阅读摘录.
================

研究曹雪芹家世,这四卷《楝亭图》是非常重要的材料。几年前,与胡文彬先生聊天,谈及《楝亭图》时,先生还特别嘱咐,留意卷中的黄瓒、袁瑝。惭愧的是,这么多年过去了,仍未寻得半点有关二人的材料。等我看到完整的四卷《楝亭图》,也是很晚的事情了。

去年,忙完课业,忽想起黄一农教授在文章里谈到《楝亭图》时,说曾在国图看过其中的一卷。因为特殊的研究需求,我需要目验、核对四卷《楝亭图》上的旧纸折痕,以考订其重装问题。于是,我决定去国图善本室碰碰运气。虽然多次提出调阅原件的申请,可能因我年齿尚幼,资历尚浅,根本没有资格目验这四卷宝贝。很遗憾,最终也没能见到庐山真面。

让我稍稍感到宽慰的是,在国图善本室见到了完整的四卷《楝亭图》高清照片。在善本室的电脑上,颠来倒去,反复看这四卷《楝亭图》的照片,考察卷子形制、比勘题咏文字、辨识人物印章、摹写十幅《楝亭图》,断断续续竟耗去近一周时间,才把最基础的工作完成。

================

存储数据.
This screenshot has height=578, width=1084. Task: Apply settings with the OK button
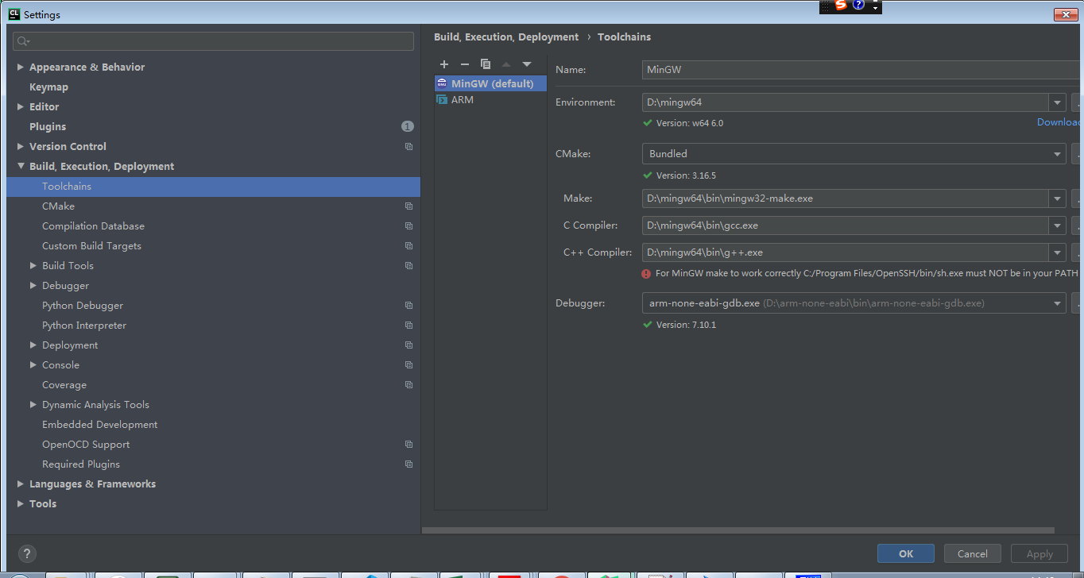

================

待解问题.
1. 在关于《楝亭图》的这段文字里，胡文彬先生特别嘱咐留意卷中的哪两个人？
2. 请接着关于《楝亭图》的那段文字往下写，从最后一句之后续起。
前面列出的各行与此无关。

解答.
1. 黄瓒、袁瑝。

2.
细审各卷钤印,有几个现象特别值得注意。首先,张伯驹的“京兆”(阳文葫芦形印)、“丛碧”(阴文方印)、“张伯驹印”(阴文方印)等印章,皆钤于各卷卷末连接旧纸的装裱衔接处。其次,张伯驹的题跋、识语所在纸张,纸色颇新,与康熙年间诸家题咏所在旧纸有明显区别。最后,较诸家题咏所在各纸,张跋所在纸张,其高略长。由以上三点来看,《楝亭图》各卷卷末所附长纸似是张伯驹新附、重裱。

周汝昌看到这四卷《楝亭图》时,是1948年,张伯驹在燕京大学中文系二楼举办展览。展出的藏品,其中就有《楝亭图》。那时,周汝昌正致力于搜集有关曹雪芹家世的资料。正因为此次展览,张、周二先生因《楝亭图》相识相知。后来,也是因为周先生将四卷《楝亭图》中的题咏录入《新证》,其内容才广为人知。

启功也曾写过一篇《记〈楝亭图咏〉卷》,收在《启功丛稿(题跋卷)》里。启功能看到《楝亭图》,且将题咏录副一册,也是因为张伯驹。比勘《新证》所录与《楝亭图》原件,发现《新证》所录文字,与《楝亭图》原件并不一致。周汝昌写作《新证》,采录题咏时,并非据《楝亭图》原件。他所据的,正是启功的录副册子。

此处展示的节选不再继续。